There isn't a strict analogue in PyTorch apart from the `requires_grad` keyword, but it is helpful to note that such patterns can be easily extended in Flux, since it is very helpful for transfer learning. More details about this can found in the [transfer learning tutorial](https://fluxml.ai/tutorials/2020/10/18/transfer-learning.html), and a deeper technical dive can be found in the [documentation section](https://fluxml.ai/Flux.jl/dev/models/advanced/#Freezing-Layer-Parameters).

### Explicit Parameters

In some cases, it is easier to use the parameters more explcitly.

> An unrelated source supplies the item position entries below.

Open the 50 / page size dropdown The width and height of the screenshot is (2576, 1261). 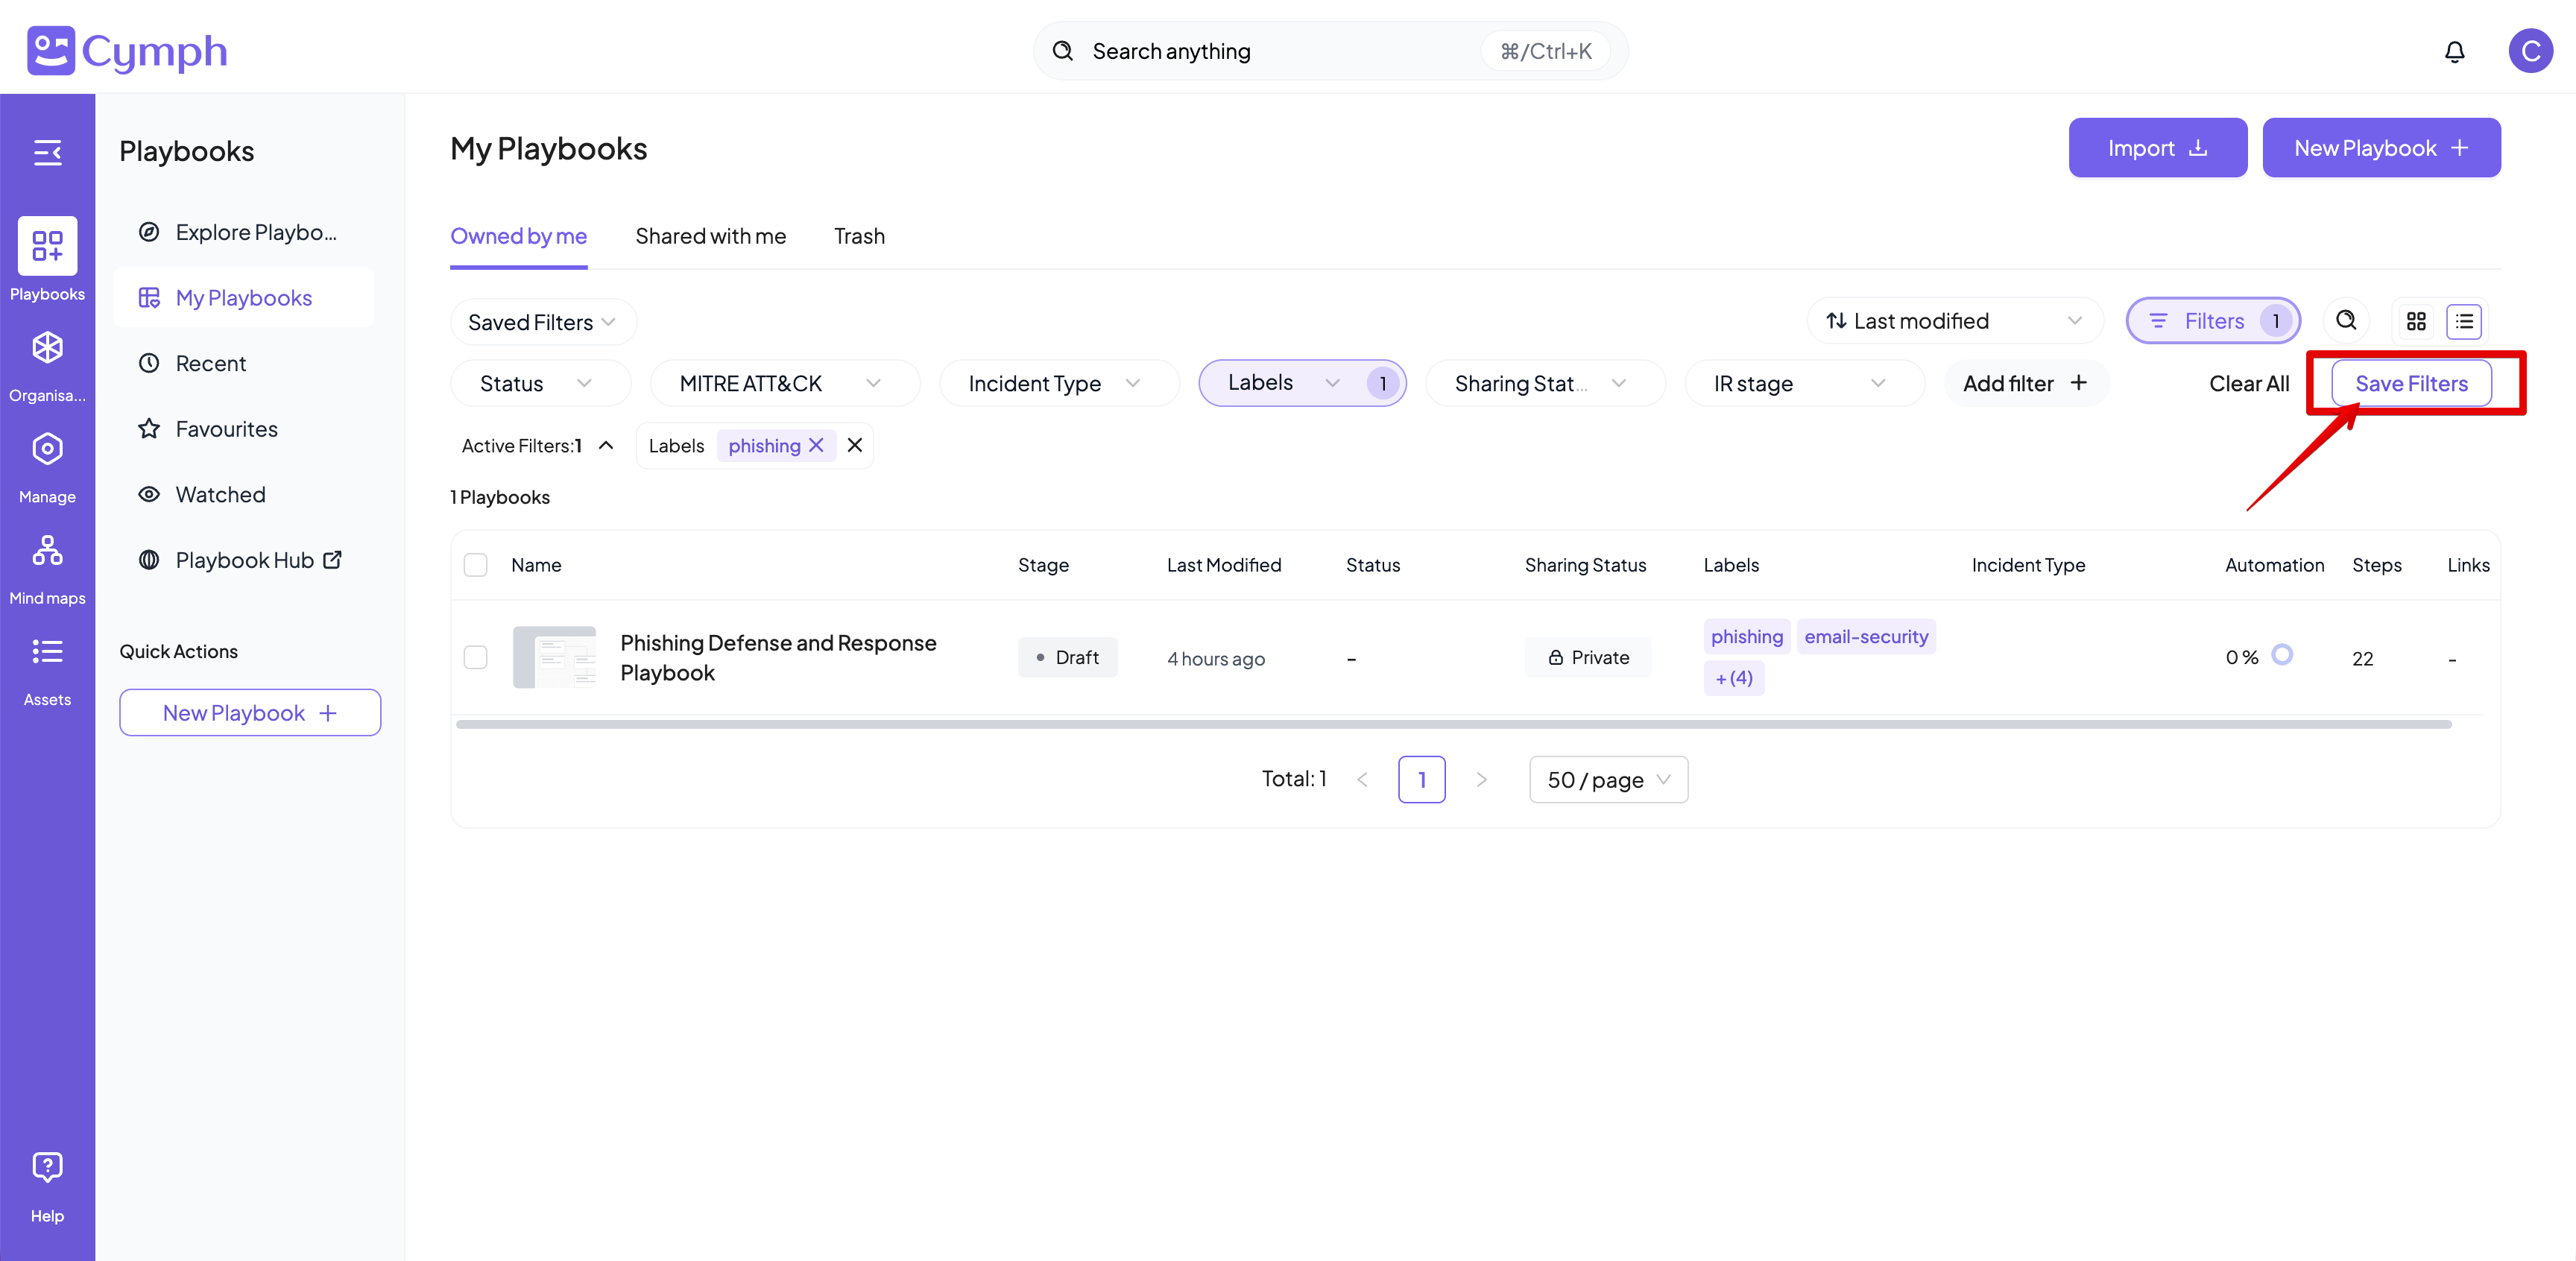pyautogui.click(x=1607, y=780)
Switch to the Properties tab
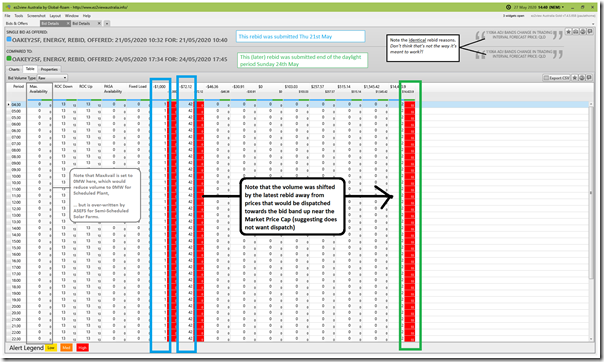 click(x=49, y=69)
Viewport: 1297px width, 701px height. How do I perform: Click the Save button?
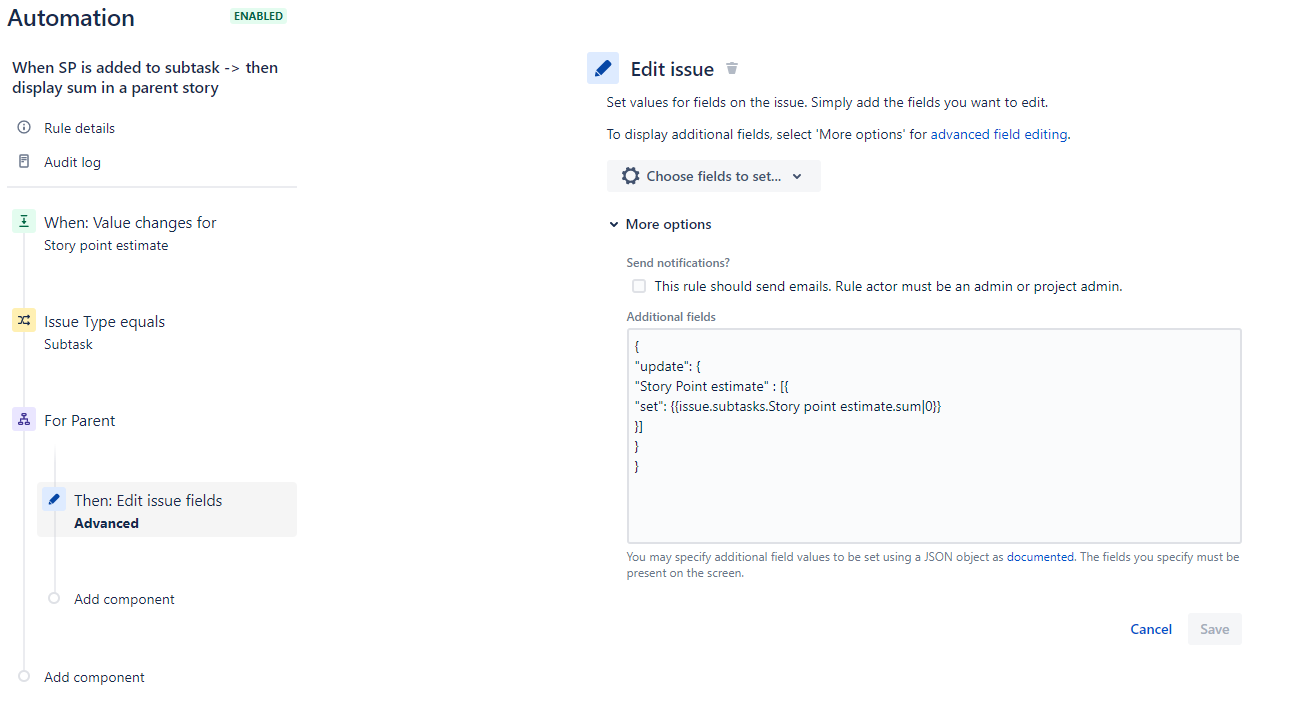pyautogui.click(x=1214, y=628)
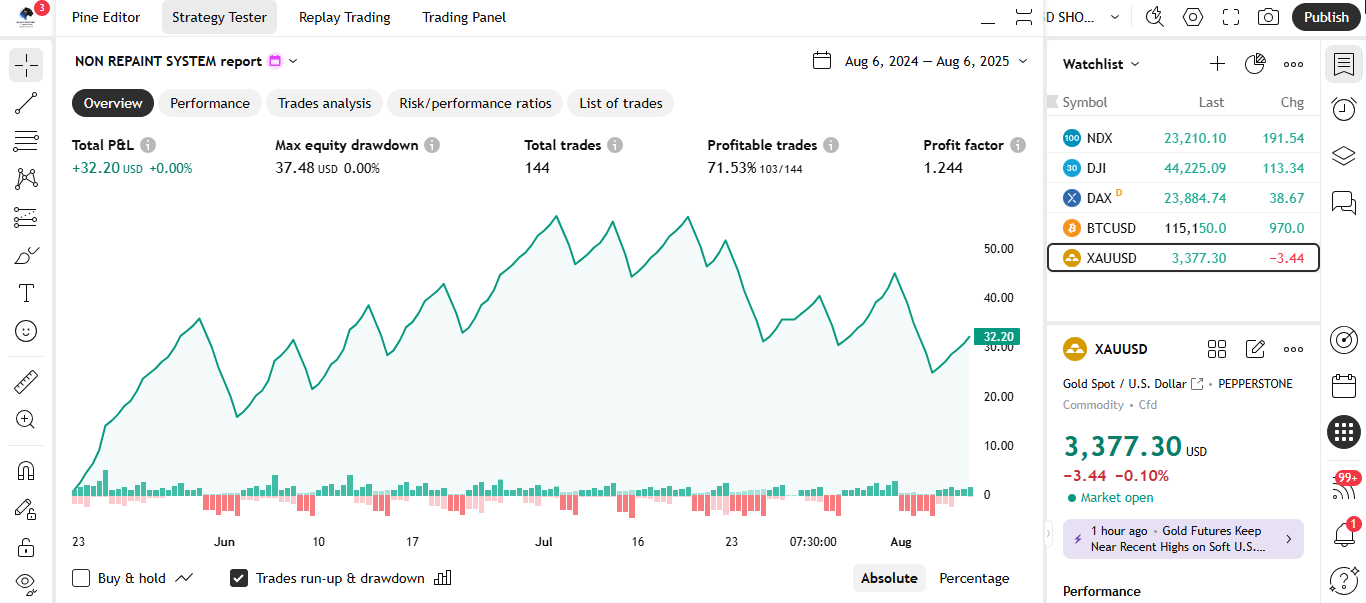Open the NON REPAINT SYSTEM report dropdown
Screen dimensions: 1366x603
click(293, 60)
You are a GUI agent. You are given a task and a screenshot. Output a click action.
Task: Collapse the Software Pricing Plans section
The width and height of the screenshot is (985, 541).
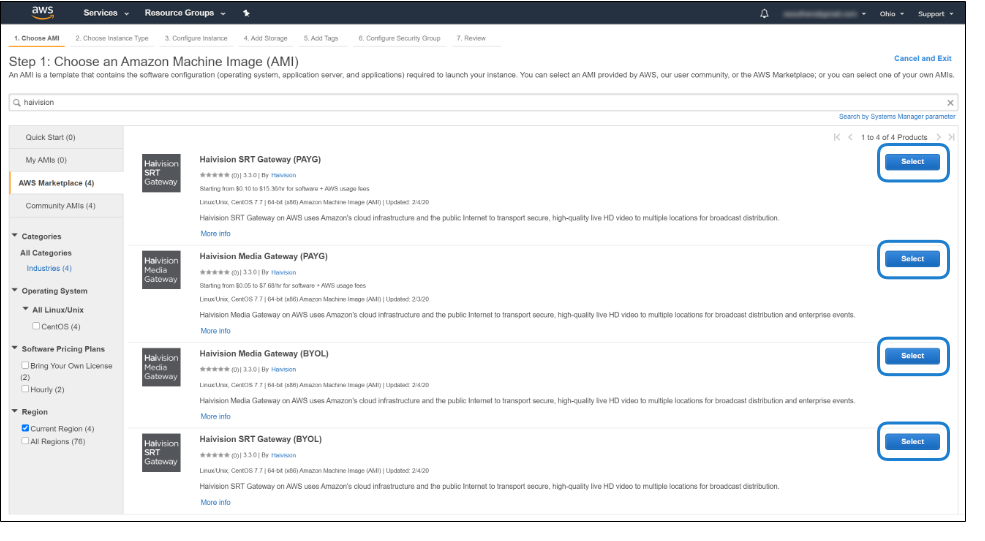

Since Flux uses source-to-source automatic differentiation (see [Zygote.jl's documentation](https://fluxml.ai/Zygote.jl/latest/), one can differentiate arbitrary Julia code.

```julia
julia> d = Dense(1000, 100, tanh)
Dense(1000, 100, tanh) # 100_100 parameters

julia> x = rand(Float32, 1000, 128);

julia> gradient(d) do d
sum(d(x))
end
((weight = Float32[53.795525 56.33463 … 54.849754 51.29177; 42.558075 44.57393 … 39.769882 41.53542; … ; 50.273113 52.79153 … 47.997196 48.444897; 42.443985 45.09008 … 45.482098 41.623707], bias = Float32[103.92901, 79.98, 102.63555, 52.23432, 109.12472, 84.64445, 102.826996, 83.86936, 39.432716, 108.40317 … 92.063065, 99.198296, 74.44044, 61.24802, 105.96952, 94.65458, 77.4249, 79.236206, 96.53704, 84.543045], σ = nothing),)
```

---
!!! Note:
The `f(args...) do ... end` syntax is equivalent to passing an anonymous function as the first argument to `f`

---

With calling `gradient` Flux returned the gradients of the models `d` in the same form as the object `d` itself. That is to say, the gradients follow the same type hierarchy as the original object, albeit represented as a `NamedTuple`. [Optimisers.jl](https://github.com/FluxML/Optimisers.jl) can easily then consume `d` and the gradients in this explicit form and produce a new model `d′` with updated parameters.

## Training Models

PyTorch famously does not have a training loop API, instead opting to use let users define their own training loops, to suit their own needs. Offshoot packages such as [ignite](https://pytorch-ignite.ai) also help fill that gap. Flux also supports a [first-class loop based training API](https://fluxml.ai/Flux.jl/stable/training/training/#Custom-Training-loops). In addition, Flux also exposes a [`Flux.train!`](https://fluxml.ai/Flux.jl/stable/training/training/#Flux.Optimise.train!) function which takes care of most of the common training cases seen in deep learning in practice.

## Distributed and Large Scale Training

## Concluding Remarks

As can be seen, there are several similarities between Flux and PyTorch. The dissimilarities are design choices that Flux has made in order to be generic across the Julia package ecosystem and make use of intelligent abstractions that the Julia Programming Language gives us access to. Further, we wish to support the scintific machine learning and differentiable programming use cases as a natural extension to the Flux design philosophy without limiting the flexiblity and performance that Julia's users have come to expect of it. Flux shares the same feature set as PyTorch but deliberately does not define some of the utilities which are better expressed as compositions of existing libraries and Base functions.

The tradeoffs made in Flux are expected to make sense for training of conventional deep learning models (including training at scale), as well as for emergent techniques in the ML landscape as more and more domain knowledge is available to Flux users. We wish to do this without requiring boilerplate code and without needing to rewrite any of the domain tooling as would have been the case otherwise.